I'm wearing my heart-shaped sunglasses. I could take them off and still be all hearts and kisses. I don't have a lot to live with. I don't see so much in one day. But when I feel, I feel with distance. And I suppose when my brain is feeling especially spacious, I could dig around in peculiar worlds that are so interesting. I wonder who judges the fulfilment of life? And why are there standards and barriers from one to another. What makes you, you and me, me?
I have so many questions and aches. But the most pleasant ache is my swollen heart at this very second. I'm happy in the most forlorn way. So strange! (I wonder if that's how HE feels....) I'm having the worst time with making sense today. Ugh, headache! There's something strange with my contacts and I'm not seeing right but it's ok! I'm seeing inside right now and it looks glowing.

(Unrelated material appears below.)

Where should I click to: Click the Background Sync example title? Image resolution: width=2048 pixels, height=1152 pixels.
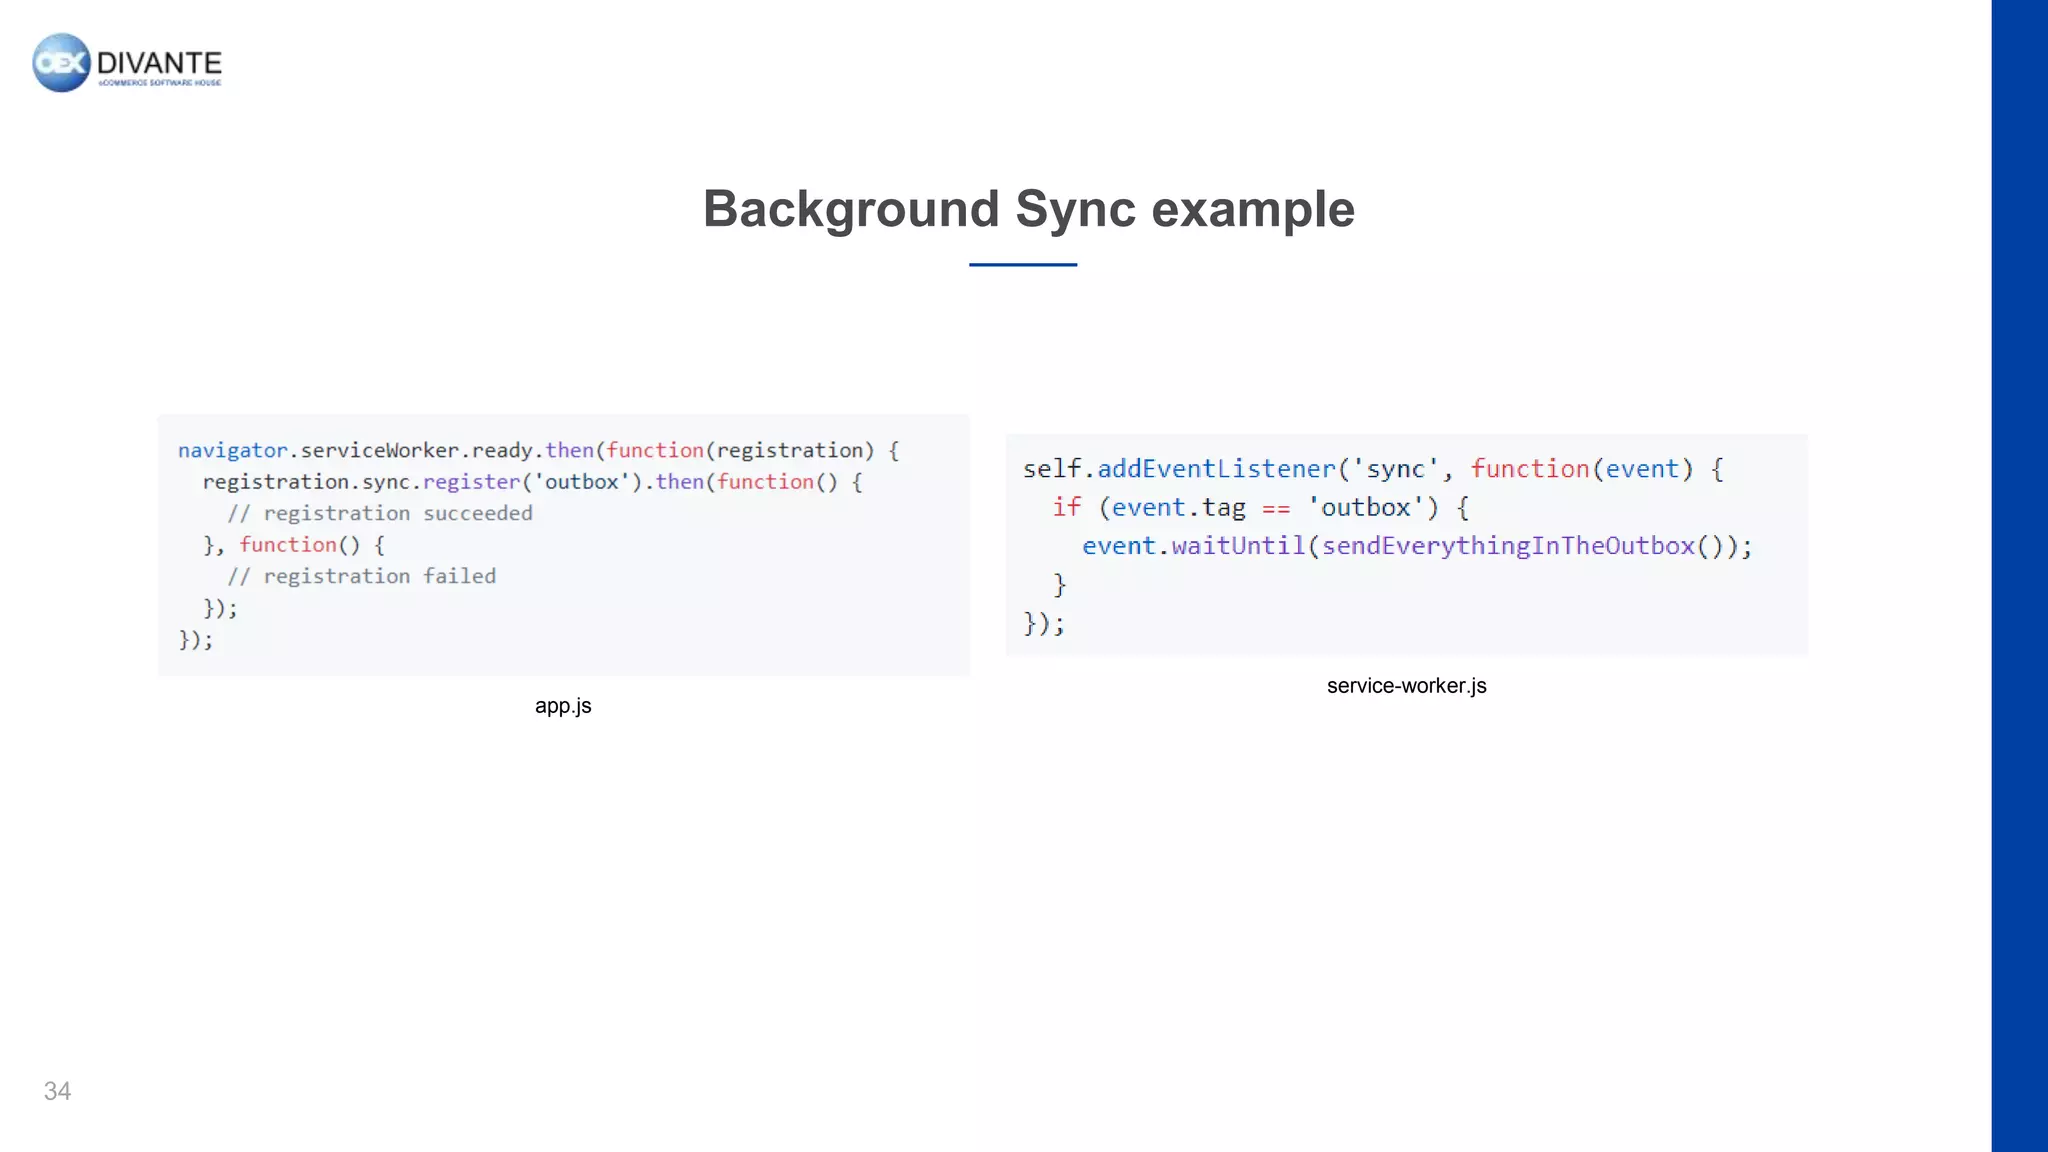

I have two appointments coming, Thurs and Fri.... Do not feel like going. I'm tired of talking about my stupid head. I should have started a new medication. I'm supposed to have it well into my system by the appointments but erm, um, Guinness/Heineken binges came first. Hoping I can still explore intoxication while on the meds.
Progress: Sat on my front porch 3 days in a row. In daylight. That looks very lame in typing...... Ah, well.
I'm such a dope. A dope in need of some water. Bye-bye.